Another fall week, another soup. We had a chilly weekend, with lots of rain and running around. We looked at two more houses (duds) and I got lunch with a friend (where she asked me to be her Matron of Honor!) We were supposed to go apple picking with some friends, but had to cancel once the storms rolled through.
I think I’m on a good-soup roll. This one is healthy, dairy-free, and delicious. I cheated a little and used roasted red peppers out of the jar, so the whole thing came together pretty quickly. I also added some extra roasted veggies I had on hand from meal prepping over the weekend. Soup is one of the best things you can make to use up all those extras!
1 white onion, diced
3 cups vegetable broth
Salt & Pepper
Roasted red bell peppers
1 head cauliflower, chopped and roasted in the oven (I sprinkled mine with chili powder)

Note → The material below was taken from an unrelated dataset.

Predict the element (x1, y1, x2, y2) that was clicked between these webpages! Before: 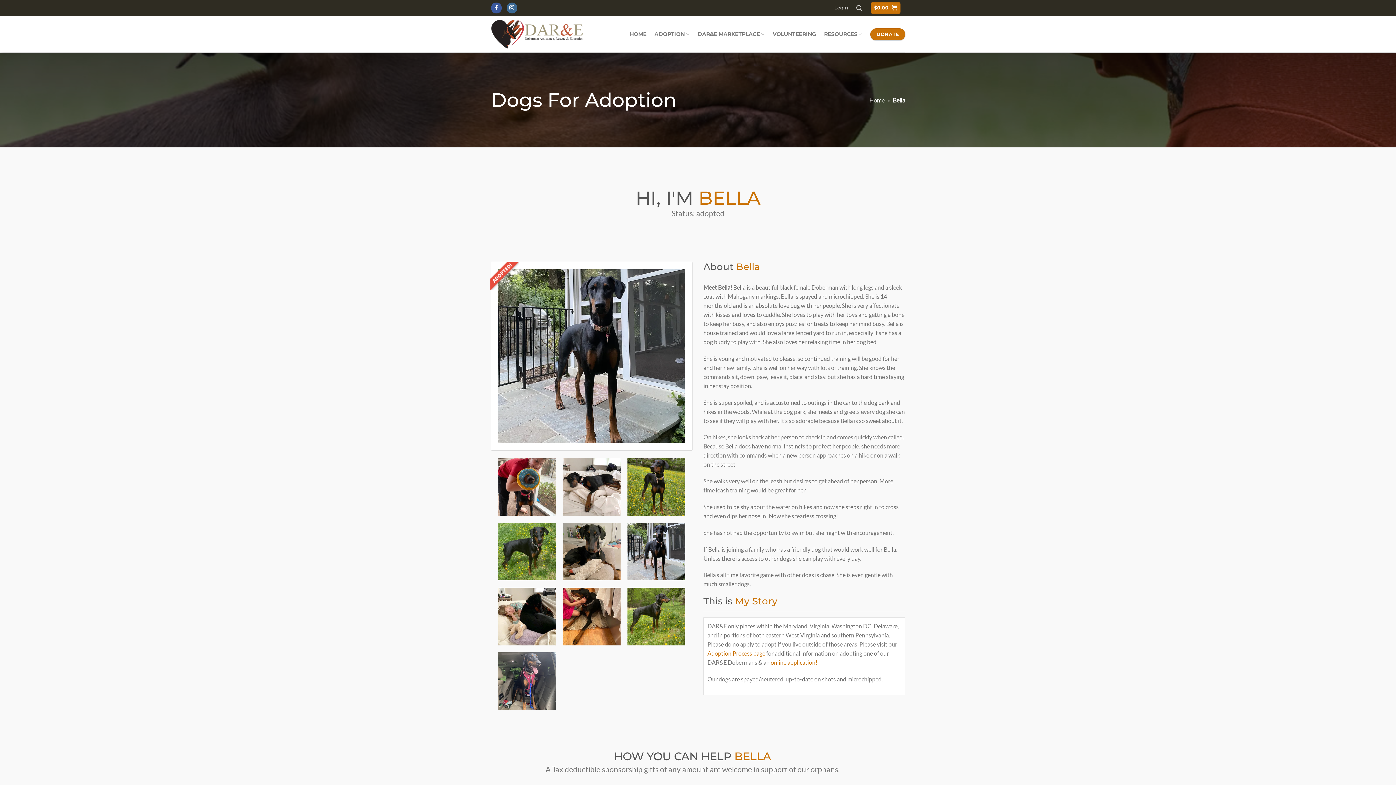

Extra veggies: roasted balsamic carrots, sweet potatoes, chives
I sautéed the onions and garlic, added the broth and brought to a boil. Add in the veggies and simmered for 20 mins. Transfer into a blender and blend it all up! If you have one, you can use an immersion blender instead. This would be bomb with a grilled cheese. Or crusty sourdough bread. Or hunks of cheddar cheese. Or a grilled cheese made with crusty sourdough bread and cheddar cheese.

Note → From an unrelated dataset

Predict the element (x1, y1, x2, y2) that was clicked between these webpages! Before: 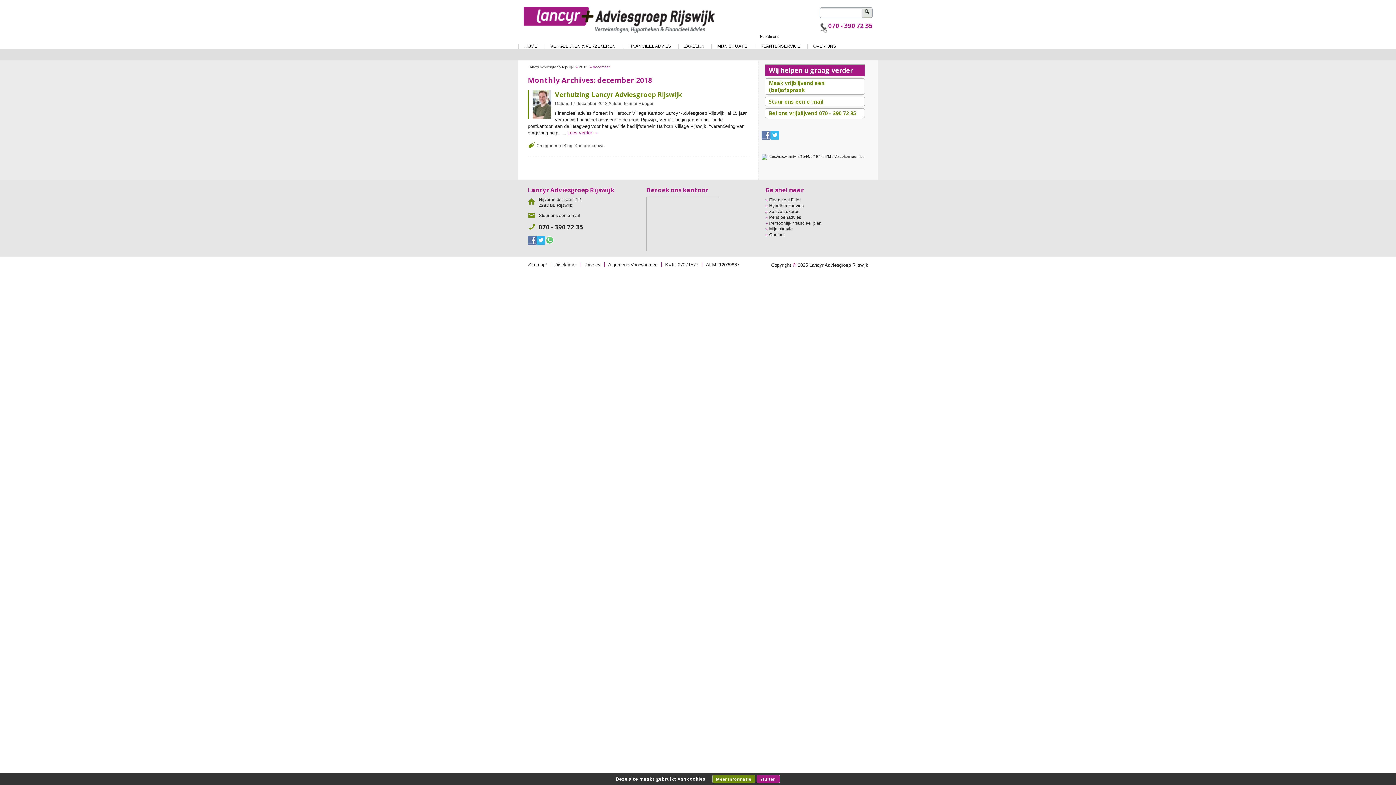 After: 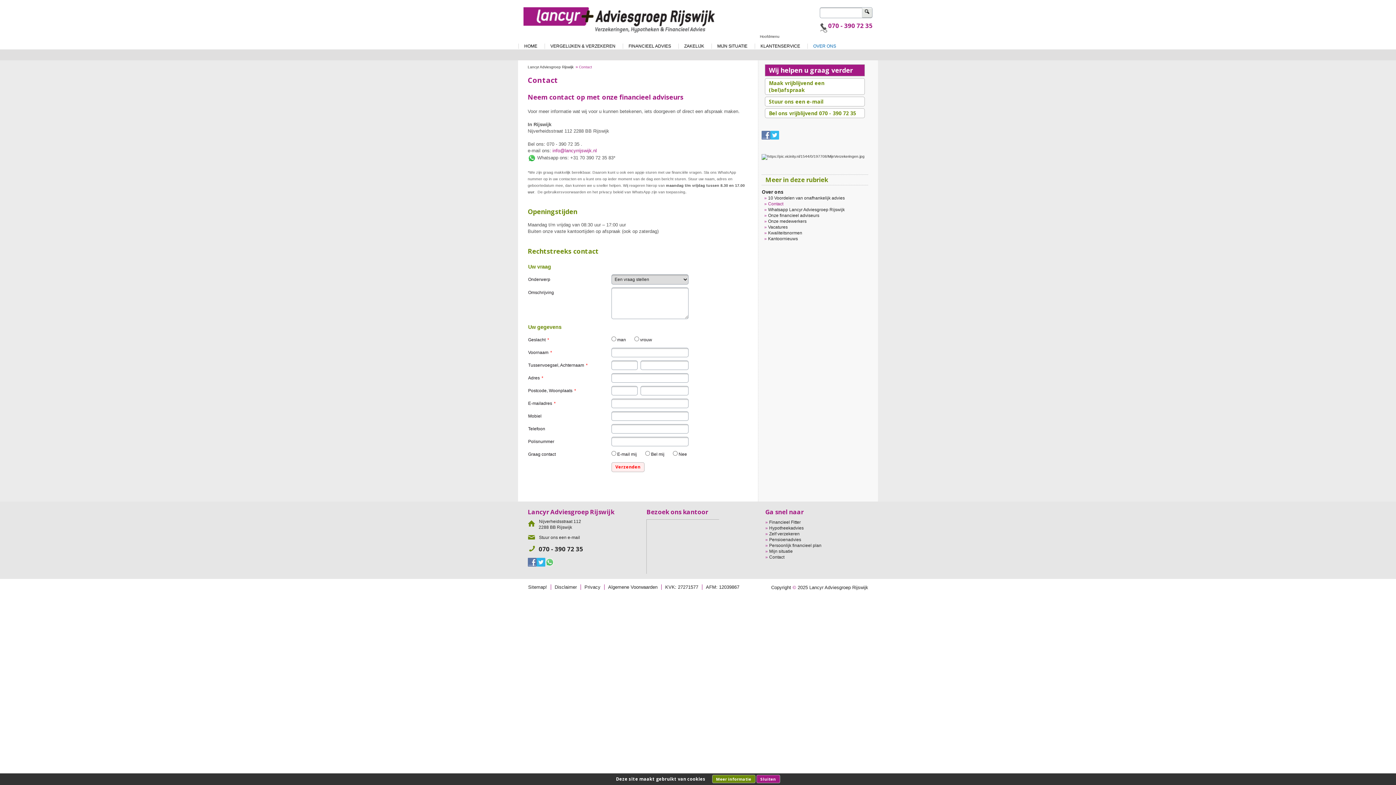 Action: label: Stuur ons een e-mail bbox: (765, 96, 865, 106)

One year my sister and I got together (when we lived in the same state) and we each made two different types of soup, and made a swap. This is one of my favorite things we did together, and hopefully we can do again. It was fun to cook, hang out, and we each walked away with four different types of soup to go in our freezer, which lasted all winter long. The best we can do right now is exchange recipes, which works pretty well, but isn’t quite the same.